## Requirement
Tally the lines in the records underneath that contain the string "computer", and state the figure by itself.

## Data listing
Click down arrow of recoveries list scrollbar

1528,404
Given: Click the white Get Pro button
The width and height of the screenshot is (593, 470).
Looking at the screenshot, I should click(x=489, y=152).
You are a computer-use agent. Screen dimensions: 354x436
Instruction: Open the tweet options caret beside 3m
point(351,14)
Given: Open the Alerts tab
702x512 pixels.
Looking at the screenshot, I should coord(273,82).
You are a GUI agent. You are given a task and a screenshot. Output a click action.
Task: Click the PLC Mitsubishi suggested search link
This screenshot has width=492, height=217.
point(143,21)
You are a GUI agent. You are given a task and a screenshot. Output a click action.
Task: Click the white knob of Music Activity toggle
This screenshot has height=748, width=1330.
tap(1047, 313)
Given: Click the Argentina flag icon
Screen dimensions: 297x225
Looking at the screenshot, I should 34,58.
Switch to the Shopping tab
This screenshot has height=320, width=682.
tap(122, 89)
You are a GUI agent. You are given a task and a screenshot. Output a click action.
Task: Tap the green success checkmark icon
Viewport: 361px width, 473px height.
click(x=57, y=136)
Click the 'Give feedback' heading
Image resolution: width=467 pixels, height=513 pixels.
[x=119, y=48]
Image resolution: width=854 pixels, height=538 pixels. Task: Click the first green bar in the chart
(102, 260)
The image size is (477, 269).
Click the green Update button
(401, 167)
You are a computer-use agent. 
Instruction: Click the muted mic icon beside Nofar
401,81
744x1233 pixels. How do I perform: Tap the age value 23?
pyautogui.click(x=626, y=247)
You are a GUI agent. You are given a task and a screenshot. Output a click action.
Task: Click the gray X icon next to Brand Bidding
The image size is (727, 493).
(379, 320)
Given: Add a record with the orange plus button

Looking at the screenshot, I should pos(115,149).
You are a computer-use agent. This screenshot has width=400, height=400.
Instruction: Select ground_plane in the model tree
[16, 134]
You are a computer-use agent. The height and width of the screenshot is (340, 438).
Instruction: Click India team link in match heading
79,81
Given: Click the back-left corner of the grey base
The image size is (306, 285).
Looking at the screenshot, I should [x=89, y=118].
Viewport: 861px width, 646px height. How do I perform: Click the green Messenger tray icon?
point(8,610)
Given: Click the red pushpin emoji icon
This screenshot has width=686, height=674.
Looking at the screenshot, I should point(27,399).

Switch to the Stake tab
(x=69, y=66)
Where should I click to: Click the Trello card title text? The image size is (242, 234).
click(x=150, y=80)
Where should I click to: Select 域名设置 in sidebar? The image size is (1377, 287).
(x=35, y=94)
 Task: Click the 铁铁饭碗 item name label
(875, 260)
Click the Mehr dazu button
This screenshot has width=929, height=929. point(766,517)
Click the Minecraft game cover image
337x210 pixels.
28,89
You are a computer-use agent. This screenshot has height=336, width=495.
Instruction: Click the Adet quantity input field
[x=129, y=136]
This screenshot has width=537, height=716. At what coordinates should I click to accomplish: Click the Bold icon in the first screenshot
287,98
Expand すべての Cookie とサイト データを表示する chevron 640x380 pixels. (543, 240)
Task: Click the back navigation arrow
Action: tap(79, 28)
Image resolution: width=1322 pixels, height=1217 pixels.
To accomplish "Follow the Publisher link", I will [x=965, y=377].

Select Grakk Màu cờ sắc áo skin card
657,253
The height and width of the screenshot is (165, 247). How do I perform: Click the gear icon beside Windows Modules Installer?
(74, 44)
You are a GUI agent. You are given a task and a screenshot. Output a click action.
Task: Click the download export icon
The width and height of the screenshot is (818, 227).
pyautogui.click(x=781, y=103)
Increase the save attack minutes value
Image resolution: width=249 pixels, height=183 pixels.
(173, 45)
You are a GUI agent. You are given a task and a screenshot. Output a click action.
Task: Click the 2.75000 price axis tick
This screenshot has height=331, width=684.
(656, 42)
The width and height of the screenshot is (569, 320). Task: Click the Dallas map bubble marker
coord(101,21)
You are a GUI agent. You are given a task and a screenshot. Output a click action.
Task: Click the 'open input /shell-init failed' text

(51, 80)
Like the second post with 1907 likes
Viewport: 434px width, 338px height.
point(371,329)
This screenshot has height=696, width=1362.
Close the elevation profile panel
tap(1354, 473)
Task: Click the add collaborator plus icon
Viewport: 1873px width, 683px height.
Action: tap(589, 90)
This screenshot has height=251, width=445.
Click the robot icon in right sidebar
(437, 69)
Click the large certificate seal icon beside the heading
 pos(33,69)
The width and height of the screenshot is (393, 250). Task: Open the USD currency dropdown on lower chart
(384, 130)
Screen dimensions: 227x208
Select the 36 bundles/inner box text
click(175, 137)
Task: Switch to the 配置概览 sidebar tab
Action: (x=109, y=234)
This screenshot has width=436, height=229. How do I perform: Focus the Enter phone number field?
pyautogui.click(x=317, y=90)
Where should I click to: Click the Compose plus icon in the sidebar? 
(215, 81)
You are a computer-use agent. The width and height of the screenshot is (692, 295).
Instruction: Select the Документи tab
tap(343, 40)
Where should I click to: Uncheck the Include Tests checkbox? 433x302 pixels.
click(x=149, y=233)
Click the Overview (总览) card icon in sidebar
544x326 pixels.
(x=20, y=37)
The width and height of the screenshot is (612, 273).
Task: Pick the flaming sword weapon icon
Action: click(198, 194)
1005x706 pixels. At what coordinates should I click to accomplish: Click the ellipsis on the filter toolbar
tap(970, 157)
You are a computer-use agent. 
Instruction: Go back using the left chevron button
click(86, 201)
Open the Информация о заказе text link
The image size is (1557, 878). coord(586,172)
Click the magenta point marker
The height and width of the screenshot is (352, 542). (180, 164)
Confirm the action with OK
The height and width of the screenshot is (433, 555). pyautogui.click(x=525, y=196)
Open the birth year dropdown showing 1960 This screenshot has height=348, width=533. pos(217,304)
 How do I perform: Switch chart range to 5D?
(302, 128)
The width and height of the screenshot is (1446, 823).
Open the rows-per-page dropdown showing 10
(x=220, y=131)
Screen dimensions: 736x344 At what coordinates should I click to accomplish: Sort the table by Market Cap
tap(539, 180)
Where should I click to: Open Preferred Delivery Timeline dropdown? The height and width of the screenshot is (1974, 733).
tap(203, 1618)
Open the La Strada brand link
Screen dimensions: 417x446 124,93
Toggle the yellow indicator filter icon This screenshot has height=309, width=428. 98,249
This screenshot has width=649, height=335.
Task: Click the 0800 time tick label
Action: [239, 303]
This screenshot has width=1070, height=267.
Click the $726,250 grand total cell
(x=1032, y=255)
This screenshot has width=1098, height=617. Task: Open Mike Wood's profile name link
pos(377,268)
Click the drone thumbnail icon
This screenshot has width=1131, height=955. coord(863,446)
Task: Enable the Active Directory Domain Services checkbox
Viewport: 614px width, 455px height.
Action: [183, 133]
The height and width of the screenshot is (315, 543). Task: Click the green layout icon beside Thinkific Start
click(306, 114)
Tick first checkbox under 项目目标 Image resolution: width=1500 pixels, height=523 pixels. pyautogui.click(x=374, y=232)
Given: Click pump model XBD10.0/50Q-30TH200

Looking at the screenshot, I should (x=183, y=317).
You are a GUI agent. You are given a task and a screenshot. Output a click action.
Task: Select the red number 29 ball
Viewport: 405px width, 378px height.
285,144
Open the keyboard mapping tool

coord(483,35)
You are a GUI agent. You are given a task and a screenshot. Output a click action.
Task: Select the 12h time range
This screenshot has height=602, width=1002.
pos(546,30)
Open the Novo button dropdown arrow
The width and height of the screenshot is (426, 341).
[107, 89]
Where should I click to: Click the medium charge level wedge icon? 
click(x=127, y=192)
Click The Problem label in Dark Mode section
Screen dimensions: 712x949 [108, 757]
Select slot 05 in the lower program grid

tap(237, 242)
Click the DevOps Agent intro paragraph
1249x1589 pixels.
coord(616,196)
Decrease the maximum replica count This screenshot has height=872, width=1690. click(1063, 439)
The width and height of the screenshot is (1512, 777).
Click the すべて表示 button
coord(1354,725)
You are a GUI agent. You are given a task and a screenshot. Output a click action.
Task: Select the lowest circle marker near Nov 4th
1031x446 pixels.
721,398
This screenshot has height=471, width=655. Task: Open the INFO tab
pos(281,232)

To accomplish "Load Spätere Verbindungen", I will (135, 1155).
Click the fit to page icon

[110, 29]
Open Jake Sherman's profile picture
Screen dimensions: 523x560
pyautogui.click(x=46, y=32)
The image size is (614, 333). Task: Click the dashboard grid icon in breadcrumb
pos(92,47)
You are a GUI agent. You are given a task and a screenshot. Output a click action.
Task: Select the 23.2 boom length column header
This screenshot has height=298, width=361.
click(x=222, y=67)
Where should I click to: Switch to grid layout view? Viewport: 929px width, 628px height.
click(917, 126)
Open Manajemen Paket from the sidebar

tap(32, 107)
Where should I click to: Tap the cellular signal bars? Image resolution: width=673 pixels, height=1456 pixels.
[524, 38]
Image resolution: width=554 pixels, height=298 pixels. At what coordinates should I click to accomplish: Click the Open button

## Answer to this task
7